SOURCE TEXT:

┌────────

Hacker News new | ask | show | jobs
by csmuk 4576 days ago
I disagree. dedicated DBAs are on their way out.

Databases are becoming pretty good at managing themselves and the marginal performance gains from tuning usually are easily offset by throwing bigger kit at the problem or throwing more cash at the plan you are on.

3 comments

Often the act of throwing "bigger kit" at the problem requires specialized tuning of the DB to be able to take advantage of it.

More memory? Increase the buffer pool size.

Faster HDD? Tweak the settings that determine how many disk operations are attempted every second.

Bigger CPU? Figure out the point of diminishing returns on the number of CPU cores for your DB, and start sharding onto multiple DBs to make sure you can use all of the cores.

SAN? But I thought you wanted performance. ;)

Plus, what gives you the best DB kit for the buck? I could probably tell you that (I am a DBA, and get paid to answer those questions), but do you know? Do you know where to find out?

Databases definitely require knowledgeable tuning. But so do most other complicated moving parts in a modern infrastructure - web servers, app servers, kernels, cache servers, etc. Sysadmins manage those quite successfully. In my experience, they also manage databases quite successfully. The idea that a database is a special beast that requires special keepers is a holdover from a dark age.
> The idea that a database is a special beast that requires special keepers is a holdover from a dark age.

As are most databases (which are 10-20 years old).

Compared to a webserver, a DB is significantly more complicated, and significantly more important to your average business. Nginx takes a nosedive or performs poorly, and nobody really cares. Your DB takes seconds to respond to basic queries, and your entire business suffers.

└────────

REQUIREMENT A: Repeat the part of the DBA thread that begins at the words "More memory? Increase" and ends after the words "to find out?".
REQUIREMENT B:
Answer these questions from the DBA thread:
(i) What should be increased when more memory is added?
(ii) How old does one commenter say most databases are?
(iii) Which web server is named as one that can take a nosedive without anybody really caring?
Use only the DBA thread as your source.

DATASET CONTENT:
┌────────

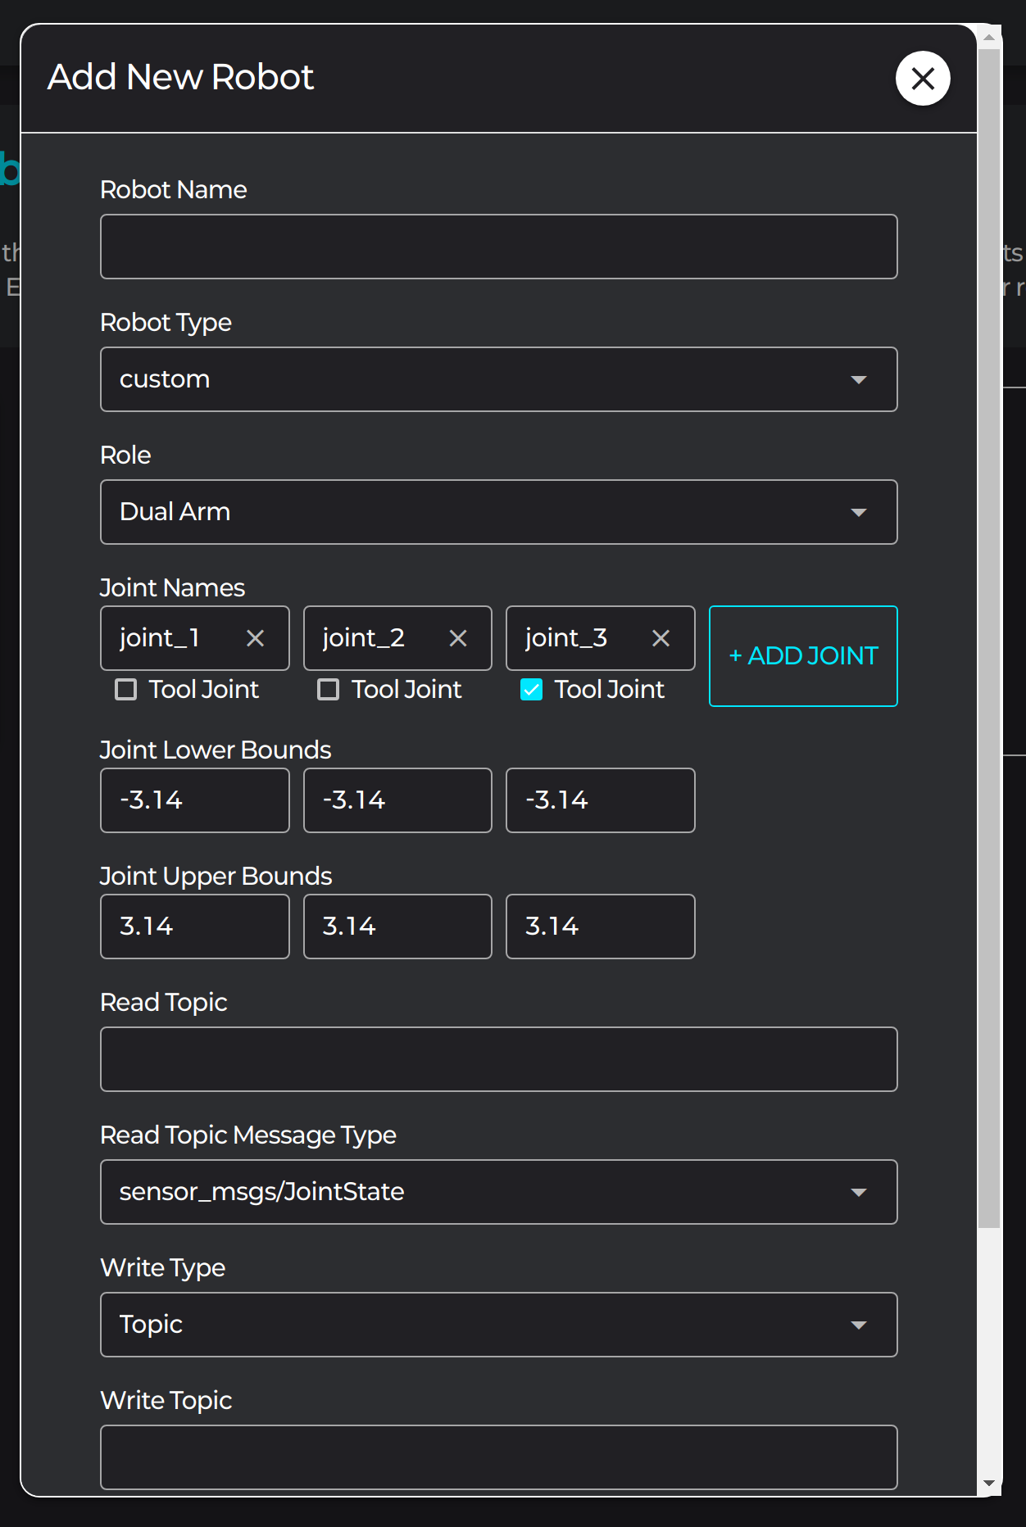Select the Write Topic input field

(x=498, y=1457)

└────────

PROBLEM SOLUTION A:
More memory? Increase the buffer pool size.

Faster HDD? Tweak the settings that determine how many disk operations are attempted every second.

Bigger CPU? Figure out the point of diminishing returns on the number of CPU cores for your DB, and start sharding onto multiple DBs to make sure you can use all of the cores.

SAN? But I thought you wanted performance. ;)

Plus, what gives you the best DB kit for the buck? I could probably tell you that (I am a DBA, and get paid to answer those questions), but do you know? Do you know where to find out?

PROBLEM SOLUTION B:
(i) The buffer pool size.
(ii) 10-20 years old.
(iii) Nginx.